Exercise tasks:
A – Using the article about Susie Cheshire's meals for homeless people in Darlington, answer these:
(i) What name does she use for her project?
(ii) How many nights a week does she serve the meals?
(iii) What is the soup kitchen her sister helps to run called, and where is it?
B – Carry on the article about Susie Cheshire's meals for homeless people in Darlington, starting after its final sentence.

Source extract:
AFTER spending most nights during lockdown serving hot meals to homeless people, a woman has spoken about why she is getting involved.

Using the name Here4Darlo, Susie Cheshire has been feeding homeless people in Darlington for just over a month after growing concern for people during the pandemic.

She said: "I've been homeless myself so I know what it's like and to have people looking down their noses at you.

"Everywhere you look there are hungry people and it's hard work to get a food parcel. They want to know everything about you. A lot of the people I serve don't want contact with authorities and they don't want to speak to those people.

"People don't want to go to the authorities that have let them down time and time again. I don't want to ask them unnecessary questions. I just want to give them a hot meal, a brew and a chat."

"Some people don't have any human contact."

She has been cooking the meals since just before the second lockdown in November, spending six nights a week serving them from a bench outside Tesco in Tubwell Row.

Inspired by her sister, who helps to run Amazing Grace, a soup kitchen in Blackpool, she has been trying to find premises so she can have somewhere warm to serve the meals from and keep the project going in the future.

Provided records:
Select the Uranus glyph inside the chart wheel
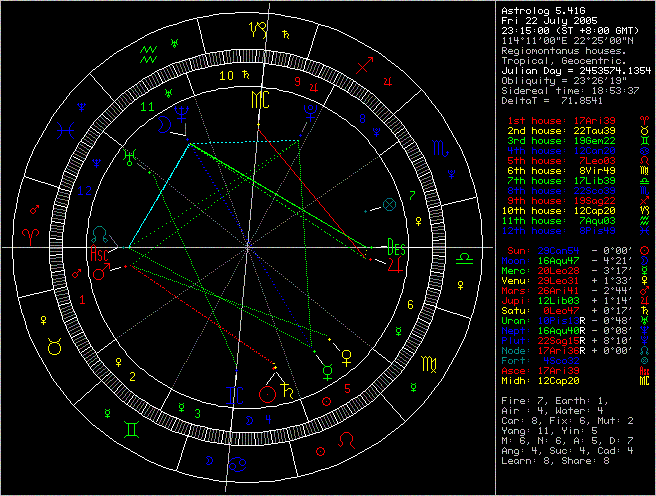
...
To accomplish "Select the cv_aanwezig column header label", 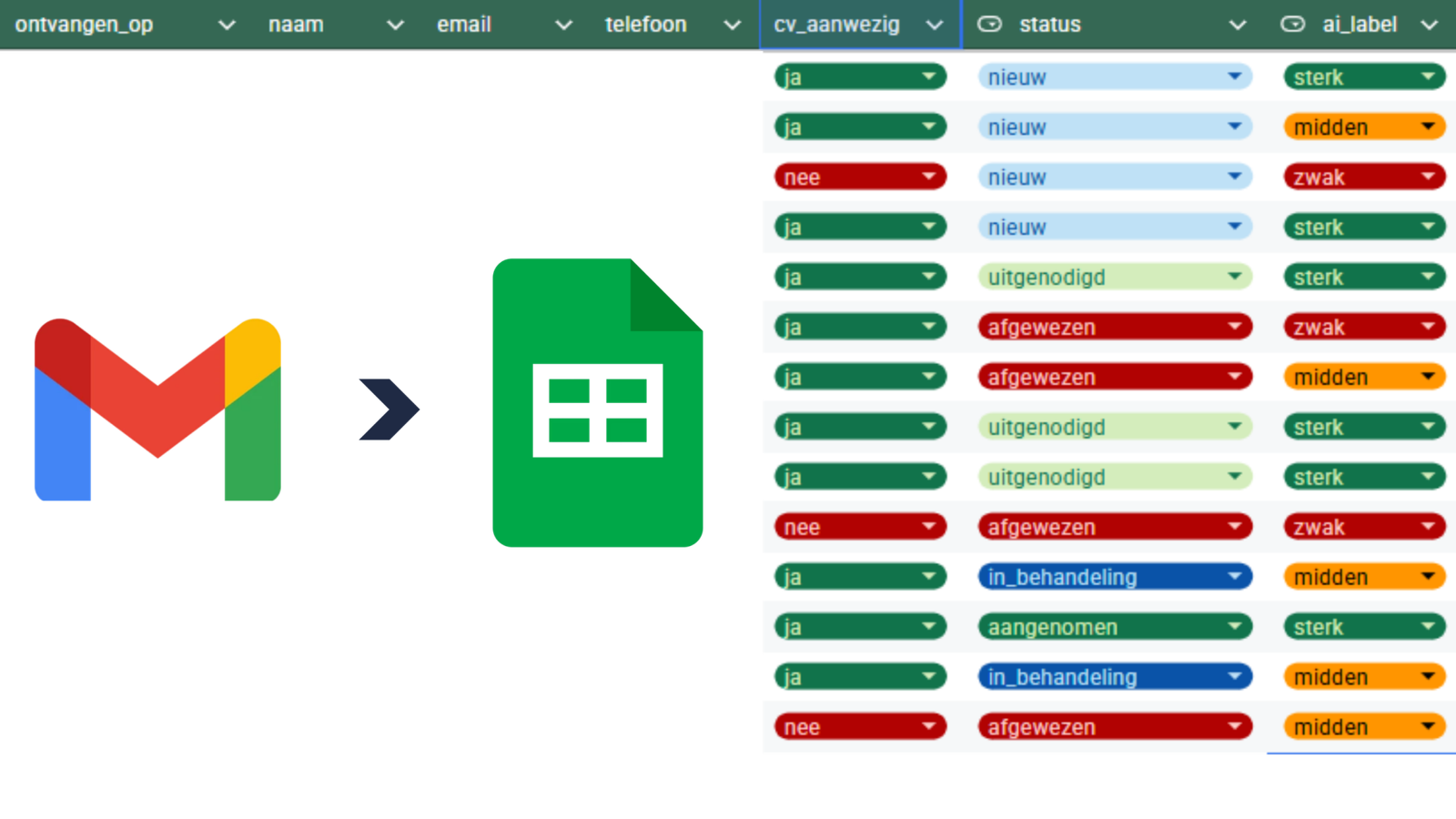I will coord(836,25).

Answers by item:
A –
(i) Here4Darlo
(ii) Six
(iii) Amazing Grace, in Blackpool

B –
The Northern Echo:

She sometimes feeds up to 30 people a night – either people who are sleeping rough or are in hostels but do not have access to an oven, or sometimes even a microwave.

Susie has experience of what it is like to be homeless, after finding herself with nowhere to live following the breakdown of a relationship.

"I moved in with him and when the relationship broke up he chucked me out and I had nowhere to go," she said. "That was four years ago. Street Angels looked after me.

"Being homeless is definitely what made me do it.

"It's so degrading having to go through a bin for food, to go to that level for what is a basic necessity. Everyone should have a hot meal. I've seen people who have had their tents set on fire, or seen people urinating on them. I just want them to have something to eat so they know someone does care and so they have one less struggle"

Susie, with her partner Mark, and some other volunteers, have been buying and cooking food themselves, sometimes with the help of donations from the community in the form of a mountain of foil trays from Billingham-based Magnum, bread from Sainsbury's and on one night, 30 meals from Akbar The Great, in Bondgate.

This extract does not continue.